In Thunder, Lightning, or in Raine?
  2. When the Hurley-burley's done,
When the Battaile's lost, and wonne

   3. That will be ere the set of Sunne

   1. Where the place?
  2. Vpon the Heath

   3. There to meet with Macbeth

   1. I come, Gray-Malkin

   All. Padock calls anon: faire is foule, and foule is faire,
Houer through 


<a id = "2"></a><br>
# Data Cleaning & Tokenizing

In [5]:
def preprocess_text(sen):
    # Remove punctuations and numbers
    sentence = re.sub('[^a-zA-Z]', ' ', sen)

    # Single character removal
    sentence = re.sub(r"\s+[a-zA-Z]\s+", ' ', sentence)

    # Removing multiple spaces
    sentence = re.sub(r'\s+', ' ', sentence)

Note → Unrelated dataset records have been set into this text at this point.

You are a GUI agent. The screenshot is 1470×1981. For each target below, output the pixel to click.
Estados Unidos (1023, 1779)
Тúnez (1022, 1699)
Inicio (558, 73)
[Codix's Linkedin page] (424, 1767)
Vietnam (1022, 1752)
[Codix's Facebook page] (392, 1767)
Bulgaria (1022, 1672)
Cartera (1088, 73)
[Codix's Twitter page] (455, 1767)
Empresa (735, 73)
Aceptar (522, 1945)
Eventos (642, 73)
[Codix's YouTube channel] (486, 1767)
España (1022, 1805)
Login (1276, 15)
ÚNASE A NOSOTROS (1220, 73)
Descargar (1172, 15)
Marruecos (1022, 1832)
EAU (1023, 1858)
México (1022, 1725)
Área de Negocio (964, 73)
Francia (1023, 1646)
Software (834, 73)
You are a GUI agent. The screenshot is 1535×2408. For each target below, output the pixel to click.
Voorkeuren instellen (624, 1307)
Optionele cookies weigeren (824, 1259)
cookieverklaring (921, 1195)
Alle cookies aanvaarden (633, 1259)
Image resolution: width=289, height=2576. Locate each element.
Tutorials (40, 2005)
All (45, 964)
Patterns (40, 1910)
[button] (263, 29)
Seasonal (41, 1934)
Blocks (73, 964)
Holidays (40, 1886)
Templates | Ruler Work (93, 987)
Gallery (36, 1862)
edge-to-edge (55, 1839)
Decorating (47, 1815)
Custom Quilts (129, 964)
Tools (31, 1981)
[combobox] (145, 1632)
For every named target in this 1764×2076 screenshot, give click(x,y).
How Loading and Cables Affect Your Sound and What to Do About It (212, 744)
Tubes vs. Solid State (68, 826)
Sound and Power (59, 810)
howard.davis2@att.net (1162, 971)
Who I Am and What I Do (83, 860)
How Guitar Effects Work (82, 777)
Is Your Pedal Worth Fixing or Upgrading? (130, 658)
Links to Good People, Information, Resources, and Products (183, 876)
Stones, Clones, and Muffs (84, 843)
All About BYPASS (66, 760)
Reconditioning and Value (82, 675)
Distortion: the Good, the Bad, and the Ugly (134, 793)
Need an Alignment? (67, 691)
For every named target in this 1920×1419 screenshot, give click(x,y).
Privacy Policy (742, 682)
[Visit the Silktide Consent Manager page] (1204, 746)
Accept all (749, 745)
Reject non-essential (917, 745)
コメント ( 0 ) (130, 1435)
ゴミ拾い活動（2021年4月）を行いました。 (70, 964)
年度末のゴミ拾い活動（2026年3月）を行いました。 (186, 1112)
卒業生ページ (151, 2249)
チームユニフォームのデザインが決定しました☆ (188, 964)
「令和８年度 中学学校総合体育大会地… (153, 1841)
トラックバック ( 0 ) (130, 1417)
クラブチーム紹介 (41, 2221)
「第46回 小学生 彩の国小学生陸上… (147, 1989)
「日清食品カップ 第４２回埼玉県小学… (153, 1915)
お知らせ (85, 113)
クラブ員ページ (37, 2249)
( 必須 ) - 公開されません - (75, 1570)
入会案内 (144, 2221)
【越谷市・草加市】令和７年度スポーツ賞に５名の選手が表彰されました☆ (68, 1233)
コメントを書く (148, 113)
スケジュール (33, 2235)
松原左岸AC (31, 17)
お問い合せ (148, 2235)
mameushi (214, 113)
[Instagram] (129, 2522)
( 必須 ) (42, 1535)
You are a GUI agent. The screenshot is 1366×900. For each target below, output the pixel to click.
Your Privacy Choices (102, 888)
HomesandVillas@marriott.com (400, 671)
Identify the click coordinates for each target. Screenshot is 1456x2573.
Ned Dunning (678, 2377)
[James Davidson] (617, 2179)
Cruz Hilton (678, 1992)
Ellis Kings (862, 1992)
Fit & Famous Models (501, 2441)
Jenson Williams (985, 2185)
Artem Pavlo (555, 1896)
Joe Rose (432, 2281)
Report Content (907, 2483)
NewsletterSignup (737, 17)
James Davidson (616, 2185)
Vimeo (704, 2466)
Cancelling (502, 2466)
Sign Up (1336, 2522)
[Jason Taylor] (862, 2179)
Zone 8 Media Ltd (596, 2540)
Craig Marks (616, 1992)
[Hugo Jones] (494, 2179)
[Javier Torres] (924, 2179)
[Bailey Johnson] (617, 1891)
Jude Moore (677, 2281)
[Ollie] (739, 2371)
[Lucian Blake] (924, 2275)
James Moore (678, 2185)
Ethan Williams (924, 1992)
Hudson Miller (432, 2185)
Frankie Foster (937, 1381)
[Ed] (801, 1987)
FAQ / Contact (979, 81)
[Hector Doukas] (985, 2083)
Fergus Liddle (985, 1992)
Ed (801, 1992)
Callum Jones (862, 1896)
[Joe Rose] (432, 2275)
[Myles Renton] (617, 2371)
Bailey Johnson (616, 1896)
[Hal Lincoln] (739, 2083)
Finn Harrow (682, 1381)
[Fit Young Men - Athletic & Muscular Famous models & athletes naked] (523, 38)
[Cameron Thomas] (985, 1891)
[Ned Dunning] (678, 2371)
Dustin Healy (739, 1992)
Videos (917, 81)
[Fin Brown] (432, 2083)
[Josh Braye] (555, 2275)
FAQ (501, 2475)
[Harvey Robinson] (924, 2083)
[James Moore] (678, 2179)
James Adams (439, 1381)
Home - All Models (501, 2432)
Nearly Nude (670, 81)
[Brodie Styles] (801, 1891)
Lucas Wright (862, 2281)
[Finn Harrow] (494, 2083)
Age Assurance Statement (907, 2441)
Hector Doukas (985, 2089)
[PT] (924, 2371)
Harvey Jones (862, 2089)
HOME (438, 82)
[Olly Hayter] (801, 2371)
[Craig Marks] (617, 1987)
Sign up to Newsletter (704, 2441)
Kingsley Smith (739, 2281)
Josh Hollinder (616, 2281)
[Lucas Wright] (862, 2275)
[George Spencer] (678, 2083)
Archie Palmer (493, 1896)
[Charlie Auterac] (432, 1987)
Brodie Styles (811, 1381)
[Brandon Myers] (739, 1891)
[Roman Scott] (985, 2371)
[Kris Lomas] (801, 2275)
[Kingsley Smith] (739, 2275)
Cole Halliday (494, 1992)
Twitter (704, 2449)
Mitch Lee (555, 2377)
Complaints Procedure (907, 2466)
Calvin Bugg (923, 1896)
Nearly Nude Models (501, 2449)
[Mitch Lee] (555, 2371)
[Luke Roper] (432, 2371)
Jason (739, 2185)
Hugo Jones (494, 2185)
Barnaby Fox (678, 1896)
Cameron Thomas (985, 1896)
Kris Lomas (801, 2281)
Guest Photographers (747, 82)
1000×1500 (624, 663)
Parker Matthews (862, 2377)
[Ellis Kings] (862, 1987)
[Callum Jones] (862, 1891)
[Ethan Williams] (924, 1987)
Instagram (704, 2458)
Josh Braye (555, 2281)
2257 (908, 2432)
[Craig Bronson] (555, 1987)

    return sentence.lower()

In [6]:
macbeth_text = preprocess_text(macbeth_text)
macbeth_text[:500]

' the tragedie of macbeth by william shakespeare actus primus scoena prima thunder and lightning enter three witches when shall we three meet againe in thunder lightning or in raine when the hurley burley done when the battaile lost and wonne that will be ere the set of sunne where the place vpon the heath there to meet with macbeth come gray malkin all padock calls anon faire is foule and foule is faire houer through the fogge and filthie ayre exeunt scena secunda alarum within enter king malcom'

In [7]:
from nltk.tokenize import word_tokenize

macbeth_text_words = (word_tokenize(macbeth_text))
n_words = len(macbeth_text_words)
unique_words = len(set(macbeth_text_words))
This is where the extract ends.